**PROBLEM DESCRIPTION**
Copy the following lines exactly as they are.

______

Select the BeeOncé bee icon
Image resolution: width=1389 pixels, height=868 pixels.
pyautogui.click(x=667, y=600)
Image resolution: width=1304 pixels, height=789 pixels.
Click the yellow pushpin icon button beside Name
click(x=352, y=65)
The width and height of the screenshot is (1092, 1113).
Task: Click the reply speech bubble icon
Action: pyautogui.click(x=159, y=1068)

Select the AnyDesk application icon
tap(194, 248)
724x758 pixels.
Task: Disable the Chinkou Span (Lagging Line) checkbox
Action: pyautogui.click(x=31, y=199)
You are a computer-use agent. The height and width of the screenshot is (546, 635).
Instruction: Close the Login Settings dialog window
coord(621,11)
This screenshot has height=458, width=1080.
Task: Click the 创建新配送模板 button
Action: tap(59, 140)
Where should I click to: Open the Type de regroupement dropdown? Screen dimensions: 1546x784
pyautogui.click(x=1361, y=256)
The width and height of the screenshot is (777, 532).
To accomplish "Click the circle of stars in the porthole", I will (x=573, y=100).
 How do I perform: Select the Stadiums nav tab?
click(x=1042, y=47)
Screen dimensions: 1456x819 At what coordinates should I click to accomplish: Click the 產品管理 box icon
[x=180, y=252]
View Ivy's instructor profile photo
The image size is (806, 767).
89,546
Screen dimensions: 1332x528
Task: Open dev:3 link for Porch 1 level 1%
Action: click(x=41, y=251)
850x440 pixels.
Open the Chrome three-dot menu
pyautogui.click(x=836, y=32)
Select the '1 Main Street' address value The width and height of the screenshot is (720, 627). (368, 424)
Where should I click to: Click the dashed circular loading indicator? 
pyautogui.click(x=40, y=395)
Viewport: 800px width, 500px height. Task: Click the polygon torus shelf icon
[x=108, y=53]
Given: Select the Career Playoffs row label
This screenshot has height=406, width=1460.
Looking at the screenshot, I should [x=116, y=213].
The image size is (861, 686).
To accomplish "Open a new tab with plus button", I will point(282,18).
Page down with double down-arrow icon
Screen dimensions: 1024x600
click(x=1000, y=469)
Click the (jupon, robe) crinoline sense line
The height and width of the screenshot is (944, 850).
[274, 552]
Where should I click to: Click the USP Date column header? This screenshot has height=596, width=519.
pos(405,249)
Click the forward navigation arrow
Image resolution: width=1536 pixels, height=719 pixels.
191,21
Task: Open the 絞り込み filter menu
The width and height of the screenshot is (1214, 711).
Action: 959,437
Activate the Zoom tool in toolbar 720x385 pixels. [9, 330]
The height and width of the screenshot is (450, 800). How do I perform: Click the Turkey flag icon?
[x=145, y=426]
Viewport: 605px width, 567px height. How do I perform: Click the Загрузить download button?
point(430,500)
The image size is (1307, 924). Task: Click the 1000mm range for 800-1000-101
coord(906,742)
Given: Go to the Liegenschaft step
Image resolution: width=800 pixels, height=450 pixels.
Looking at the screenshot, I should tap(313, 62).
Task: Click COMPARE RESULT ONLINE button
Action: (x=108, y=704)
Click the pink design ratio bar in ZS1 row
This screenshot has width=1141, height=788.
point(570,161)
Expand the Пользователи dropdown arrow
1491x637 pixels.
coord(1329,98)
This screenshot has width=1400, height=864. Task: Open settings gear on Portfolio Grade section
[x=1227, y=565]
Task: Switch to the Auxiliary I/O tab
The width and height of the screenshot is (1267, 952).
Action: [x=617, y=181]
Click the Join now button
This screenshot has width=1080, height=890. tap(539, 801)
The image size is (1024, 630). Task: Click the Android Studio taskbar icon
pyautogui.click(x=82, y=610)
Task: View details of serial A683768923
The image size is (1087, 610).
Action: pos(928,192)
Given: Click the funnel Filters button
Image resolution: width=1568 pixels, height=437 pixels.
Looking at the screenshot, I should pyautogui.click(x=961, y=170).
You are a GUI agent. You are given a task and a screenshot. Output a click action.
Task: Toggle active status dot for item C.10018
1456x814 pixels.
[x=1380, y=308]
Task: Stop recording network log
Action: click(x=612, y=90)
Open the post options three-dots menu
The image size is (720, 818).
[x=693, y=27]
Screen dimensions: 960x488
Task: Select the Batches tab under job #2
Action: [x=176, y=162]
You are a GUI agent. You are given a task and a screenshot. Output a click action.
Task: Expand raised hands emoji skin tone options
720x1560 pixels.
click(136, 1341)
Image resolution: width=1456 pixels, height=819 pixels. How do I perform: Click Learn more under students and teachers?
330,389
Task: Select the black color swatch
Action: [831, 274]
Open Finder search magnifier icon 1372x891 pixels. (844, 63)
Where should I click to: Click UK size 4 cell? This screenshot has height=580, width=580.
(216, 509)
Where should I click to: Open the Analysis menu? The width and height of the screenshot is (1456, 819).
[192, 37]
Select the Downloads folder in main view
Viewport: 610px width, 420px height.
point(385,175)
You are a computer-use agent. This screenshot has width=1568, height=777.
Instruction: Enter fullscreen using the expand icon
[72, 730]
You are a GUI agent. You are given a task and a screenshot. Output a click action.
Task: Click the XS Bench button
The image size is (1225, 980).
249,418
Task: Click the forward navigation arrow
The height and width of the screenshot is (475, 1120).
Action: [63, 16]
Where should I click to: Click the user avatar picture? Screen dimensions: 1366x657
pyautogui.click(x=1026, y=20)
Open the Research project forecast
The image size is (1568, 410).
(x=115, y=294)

______

**COMPLETED EXERCISE**
Select the BeeOncé bee icon
Image resolution: width=1389 pixels, height=868 pixels.
pyautogui.click(x=667, y=600)
Image resolution: width=1304 pixels, height=789 pixels.
Click the yellow pushpin icon button beside Name
click(x=352, y=65)
The width and height of the screenshot is (1092, 1113).
Task: Click the reply speech bubble icon
Action: pyautogui.click(x=159, y=1068)

Select the AnyDesk application icon
tap(194, 248)
724x758 pixels.
Task: Disable the Chinkou Span (Lagging Line) checkbox
Action: pyautogui.click(x=31, y=199)
You are a computer-use agent. The height and width of the screenshot is (546, 635).
Instruction: Close the Login Settings dialog window
coord(621,11)
This screenshot has height=458, width=1080.
Task: Click the 创建新配送模板 button
Action: tap(59, 140)
Where should I click to: Open the Type de regroupement dropdown? Screen dimensions: 1546x784
pyautogui.click(x=1361, y=256)
The width and height of the screenshot is (777, 532).
To accomplish "Click the circle of stars in the porthole", I will (x=573, y=100).
 How do I perform: Select the Stadiums nav tab?
click(x=1042, y=47)
Screen dimensions: 1456x819 At what coordinates should I click to accomplish: Click the 產品管理 box icon
[x=180, y=252]
View Ivy's instructor profile photo
The image size is (806, 767).
89,546
Screen dimensions: 1332x528
Task: Open dev:3 link for Porch 1 level 1%
Action: click(x=41, y=251)
850x440 pixels.
Open the Chrome three-dot menu
pyautogui.click(x=836, y=32)
Select the '1 Main Street' address value The width and height of the screenshot is (720, 627). (368, 424)
Where should I click to: Click the dashed circular loading indicator? 
pyautogui.click(x=40, y=395)
Viewport: 800px width, 500px height. Task: Click the polygon torus shelf icon
[x=108, y=53]
Given: Select the Career Playoffs row label
This screenshot has height=406, width=1460.
Looking at the screenshot, I should [x=116, y=213].
The image size is (861, 686).
To accomplish "Open a new tab with plus button", I will point(282,18).
Page down with double down-arrow icon
Screen dimensions: 1024x600
click(x=1000, y=469)
Click the (jupon, robe) crinoline sense line
The height and width of the screenshot is (944, 850).
[274, 552]
Where should I click to: Click the USP Date column header? This screenshot has height=596, width=519.
pos(405,249)
Click the forward navigation arrow
Image resolution: width=1536 pixels, height=719 pixels.
191,21
Task: Open the 絞り込み filter menu
The width and height of the screenshot is (1214, 711).
Action: 959,437
Activate the Zoom tool in toolbar 720x385 pixels. [9, 330]
The height and width of the screenshot is (450, 800). How do I perform: Click the Turkey flag icon?
[x=145, y=426]
Viewport: 605px width, 567px height. How do I perform: Click the Загрузить download button?
point(430,500)
The image size is (1307, 924). Task: Click the 1000mm range for 800-1000-101
coord(906,742)
Given: Go to the Liegenschaft step
Image resolution: width=800 pixels, height=450 pixels.
Looking at the screenshot, I should tap(313, 62).
Task: Click COMPARE RESULT ONLINE button
Action: (x=108, y=704)
Click the pink design ratio bar in ZS1 row
This screenshot has width=1141, height=788.
point(570,161)
Expand the Пользователи dropdown arrow
1491x637 pixels.
coord(1329,98)
This screenshot has width=1400, height=864. Task: Open settings gear on Portfolio Grade section
[x=1227, y=565]
Task: Switch to the Auxiliary I/O tab
The width and height of the screenshot is (1267, 952).
Action: [x=617, y=181]
Click the Join now button
This screenshot has width=1080, height=890. tap(539, 801)
The image size is (1024, 630). Task: Click the Android Studio taskbar icon
pyautogui.click(x=82, y=610)
Task: View details of serial A683768923
The image size is (1087, 610).
Action: pos(928,192)
Given: Click the funnel Filters button
Image resolution: width=1568 pixels, height=437 pixels.
Looking at the screenshot, I should pyautogui.click(x=961, y=170).
You are a GUI agent. You are given a task and a screenshot. Output a click action.
Task: Toggle active status dot for item C.10018
1456x814 pixels.
[x=1380, y=308]
Task: Stop recording network log
Action: click(x=612, y=90)
Open the post options three-dots menu
The image size is (720, 818).
[x=693, y=27]
Screen dimensions: 960x488
Task: Select the Batches tab under job #2
Action: [x=176, y=162]
You are a GUI agent. You are given a task and a screenshot. Output a click action.
Task: Expand raised hands emoji skin tone options
720x1560 pixels.
click(136, 1341)
Image resolution: width=1456 pixels, height=819 pixels. How do I perform: Click Learn more under students and teachers?
330,389
Task: Select the black color swatch
Action: [831, 274]
Open Finder search magnifier icon 1372x891 pixels. (844, 63)
Where should I click to: Click UK size 4 cell? This screenshot has height=580, width=580.
(216, 509)
Where should I click to: Open the Analysis menu? The width and height of the screenshot is (1456, 819).
[192, 37]
Select the Downloads folder in main view
Viewport: 610px width, 420px height.
point(385,175)
You are a computer-use agent. This screenshot has width=1568, height=777.
Instruction: Enter fullscreen using the expand icon
[72, 730]
You are a GUI agent. You are given a task and a screenshot. Output a click action.
Task: Click the XS Bench button
The image size is (1225, 980).
249,418
Task: Click the forward navigation arrow
The height and width of the screenshot is (475, 1120).
Action: [63, 16]
Where should I click to: Click the user avatar picture? Screen dimensions: 1366x657
pyautogui.click(x=1026, y=20)
Open the Research project forecast
The image size is (1568, 410).
(x=115, y=294)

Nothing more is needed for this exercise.